Friday, May 11, 2012

WMM Bible Reading: Exodus 36


Exodus 36 – The work proceeds communally according to how people’s hearts are moved to make them come and take part in the work (36:2). More is contributed than is needed, so people are told to stop making contributions.

The most skilled men work on the “Tent of the Lord’s presence” (36:8). It is to be made of “ten pieces of fine linen woven [14 yards by 2 yards] with blue, purple, and red wool and embroidered with figures of winged creatures” (36:9).  Directions and descriptions follow for all the parts that make up the Tent or “Dwelling” follow. 

Thursday, May 10, 2012

WMM Bible Reading: Exodus 35


Exodus 35 – Sabbath regulations: penalty for violation is death.  No work is to be done. “You shall not even light a fire in any of your dwellings on the Sabbath day” (35:3).

Then the chapter turns to collection of materials again, and the call for artisans and contributions for everyone “all as their heart prompted” (35:22).  The particular God-given “skills,” “understandings,” and “abilities” of individuals are recognized.

Saved data entries:

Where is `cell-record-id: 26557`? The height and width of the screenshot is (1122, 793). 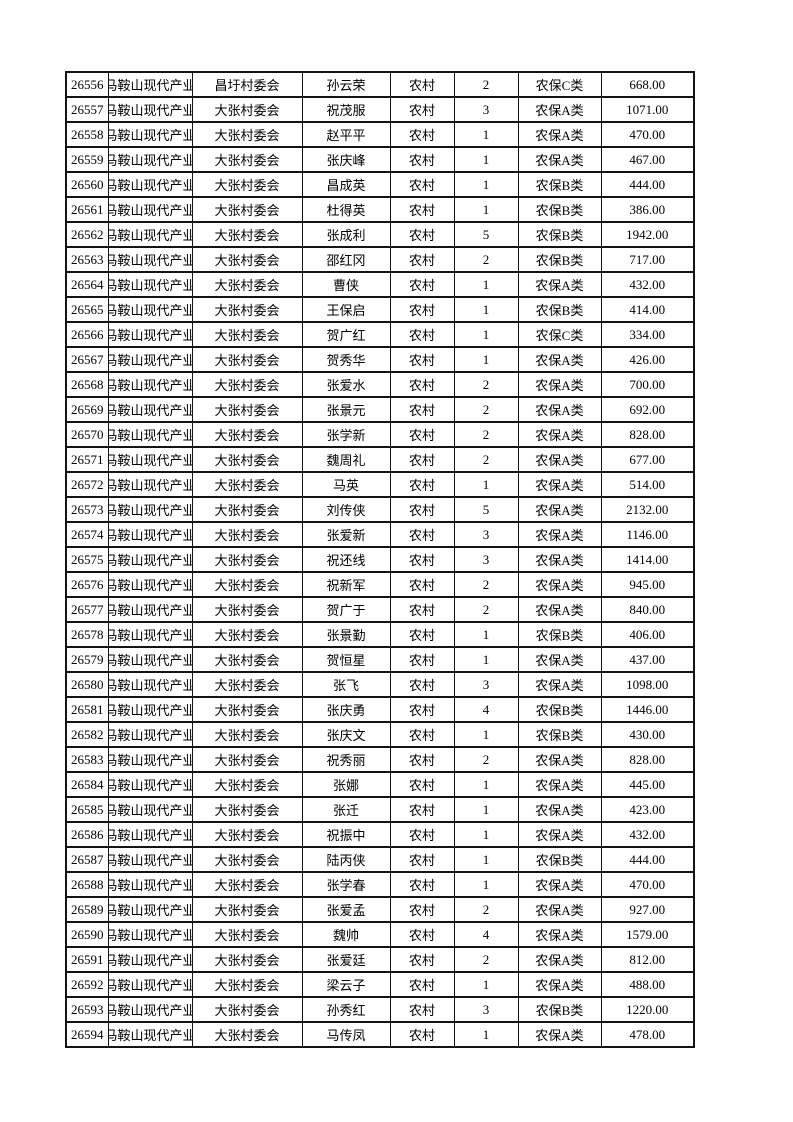
cell-record-id: 26557 is located at coordinates (87, 110).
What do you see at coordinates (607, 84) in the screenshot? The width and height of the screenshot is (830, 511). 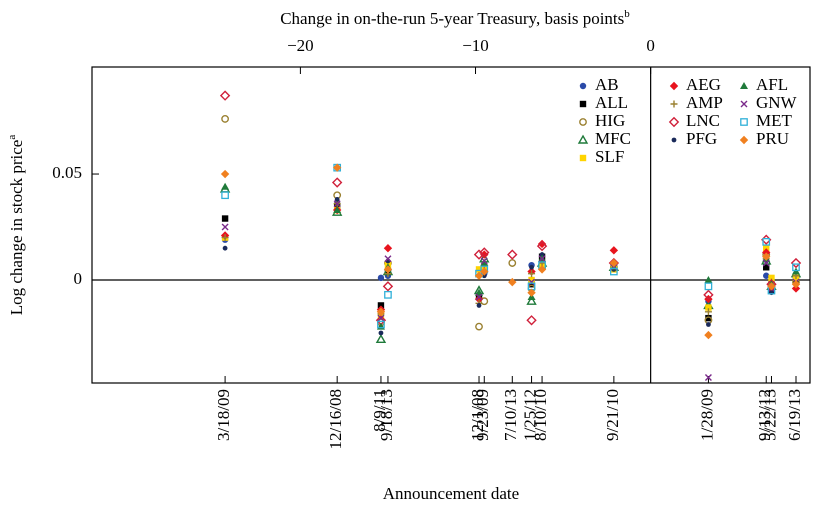 I see `legend-label: AB` at bounding box center [607, 84].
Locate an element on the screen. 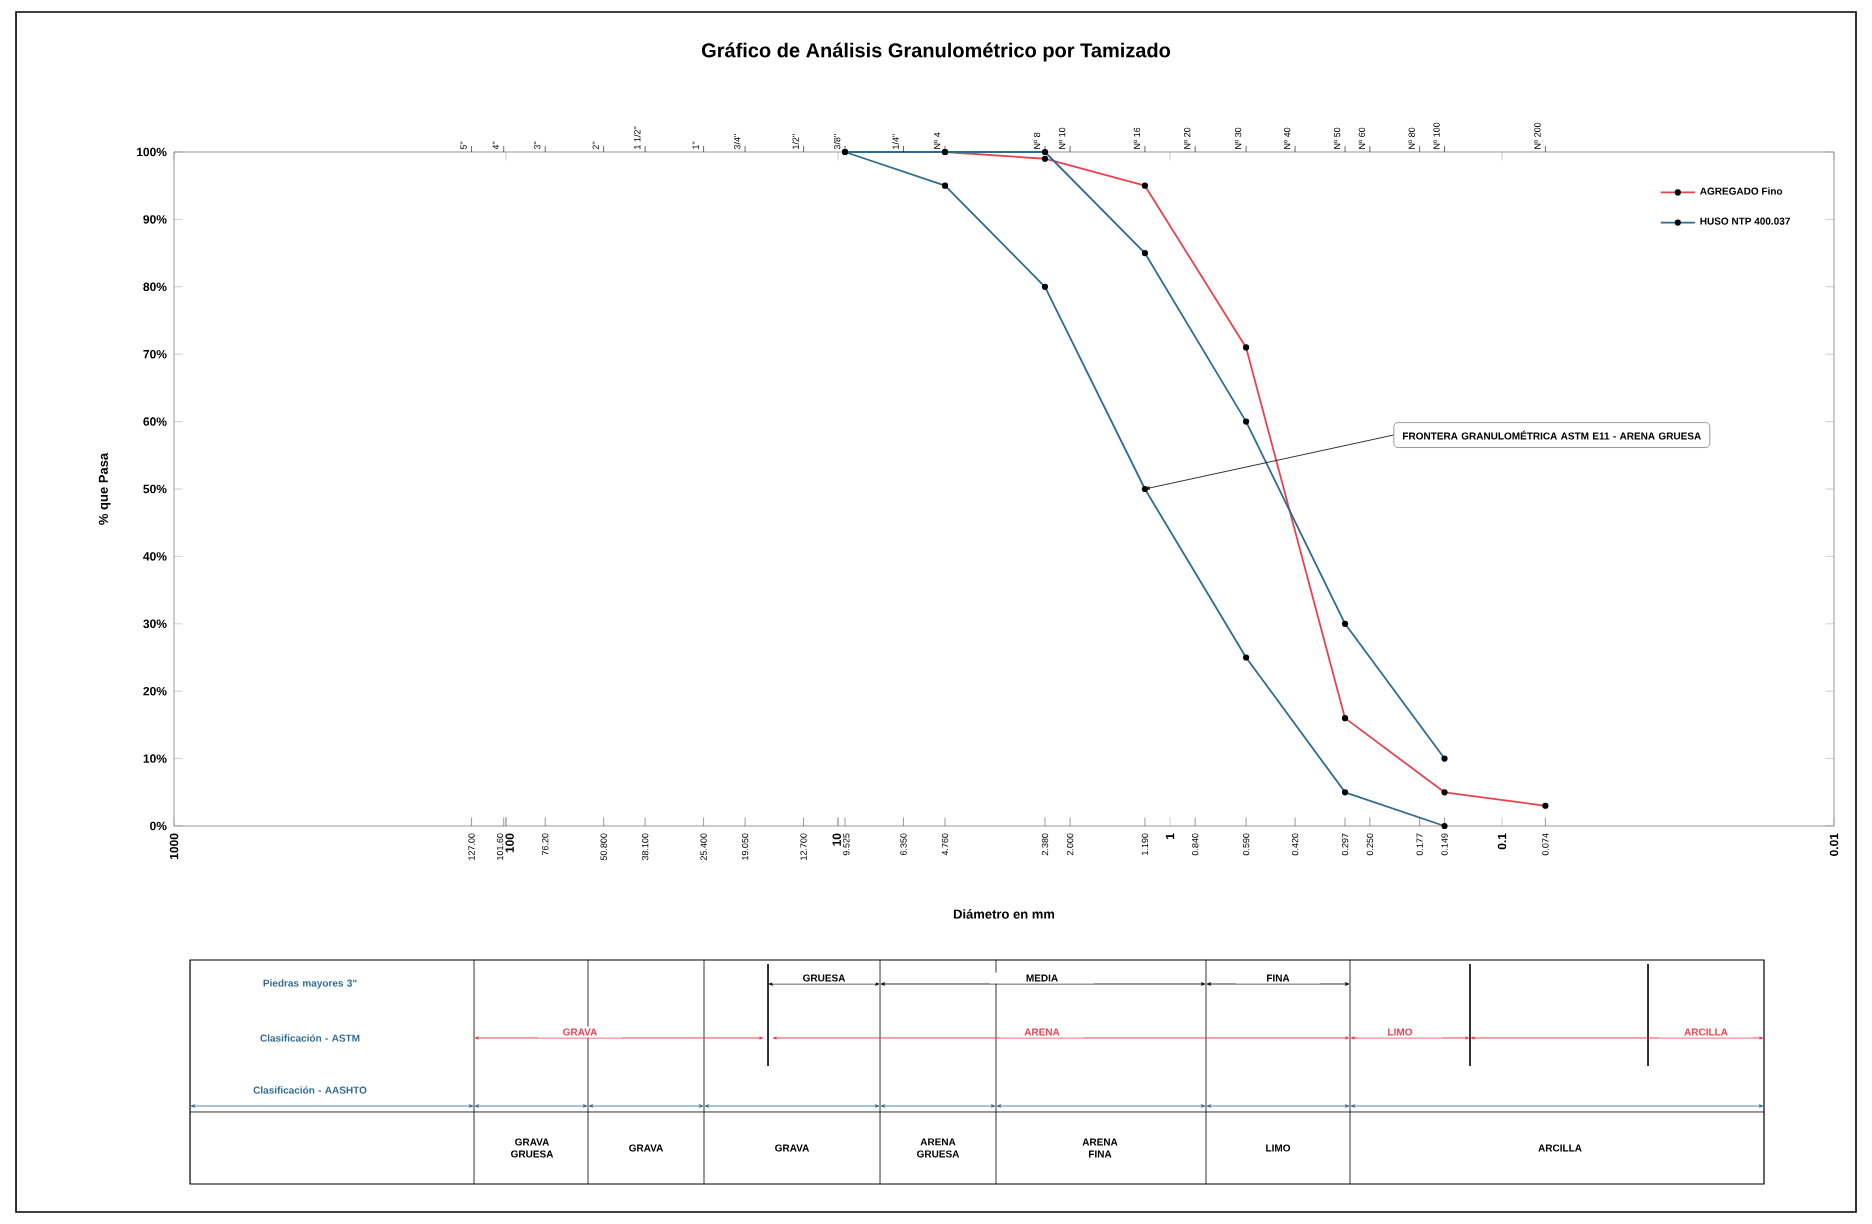 This screenshot has height=1224, width=1872. chart-title: Gráfico de Análisis Granulométrico por Tamizado is located at coordinates (936, 52).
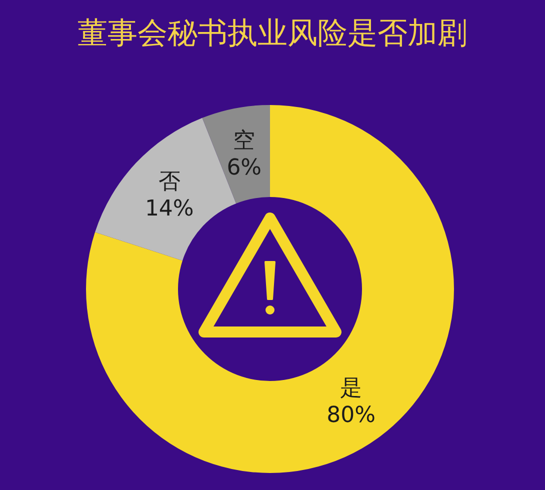  I want to click on title: 董事会秘书执业风险是否加剧, so click(273, 34).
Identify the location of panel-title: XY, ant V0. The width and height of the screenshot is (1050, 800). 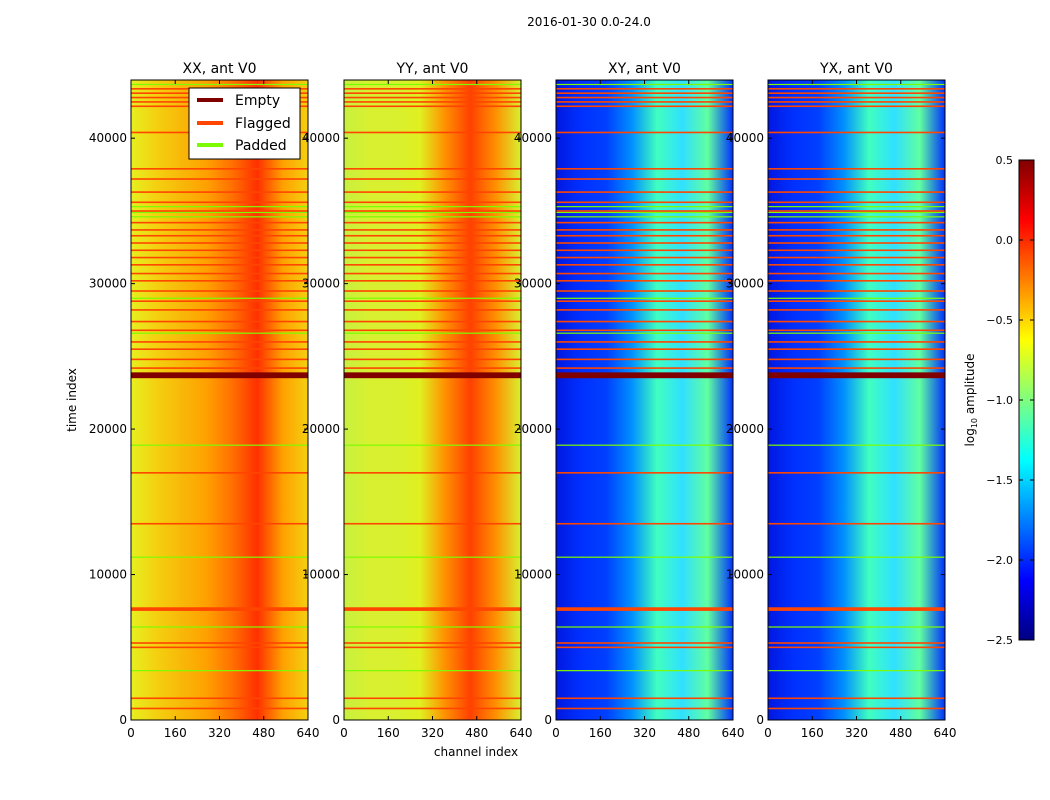
(644, 69).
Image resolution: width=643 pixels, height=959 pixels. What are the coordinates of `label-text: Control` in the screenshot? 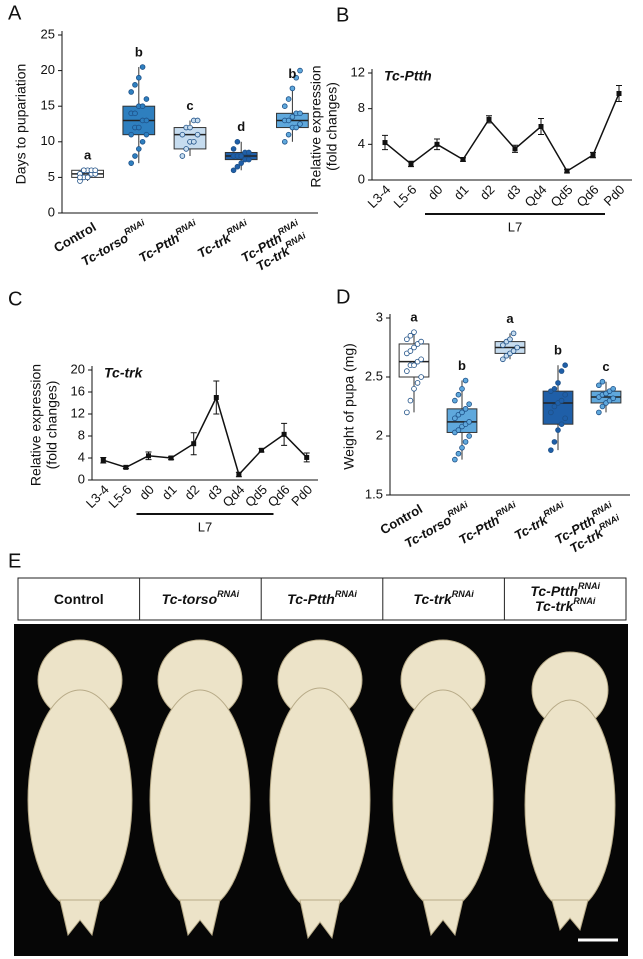 It's located at (79, 599).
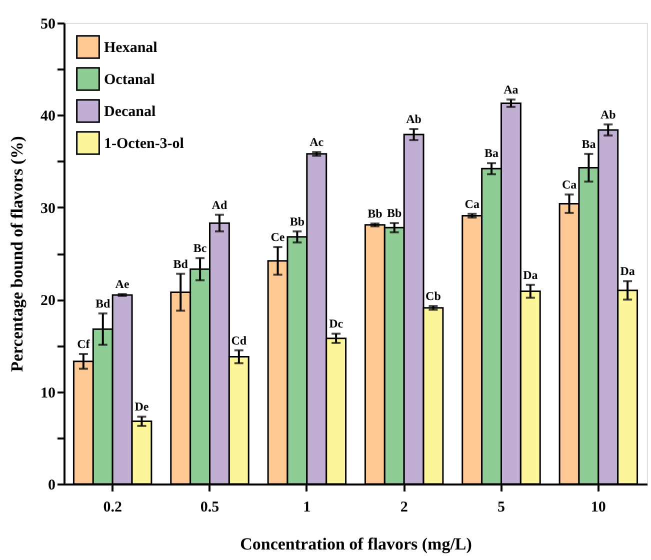  I want to click on annotation: Bc, so click(200, 248).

* Problems to work on
**a.** Please write out the stretch of the Exodus reading notes from "Then the chapter" through "individuals are recognized.".
**b.** Shorten the paragraph of the Exodus reading notes that begins "Then the chapter turns to collection of materials again," keeping its main facts.
The items above are separate material, apart from the Exodus reading notes.

* Results in order
**a.**
Then the chapter turns to collection of materials again, and the call for artisans and contributions for everyone “all as their heart prompted” (35:22).  The particular God-given “skills,” “understandings,” and “abilities” of individuals are recognized.

**b.** The chapter returns to gathering materials and calls for artisans and for contributions from everyone "all as their heart prompted" (35:22). It recognizes individuals' God-given skills, understandings, and abilities.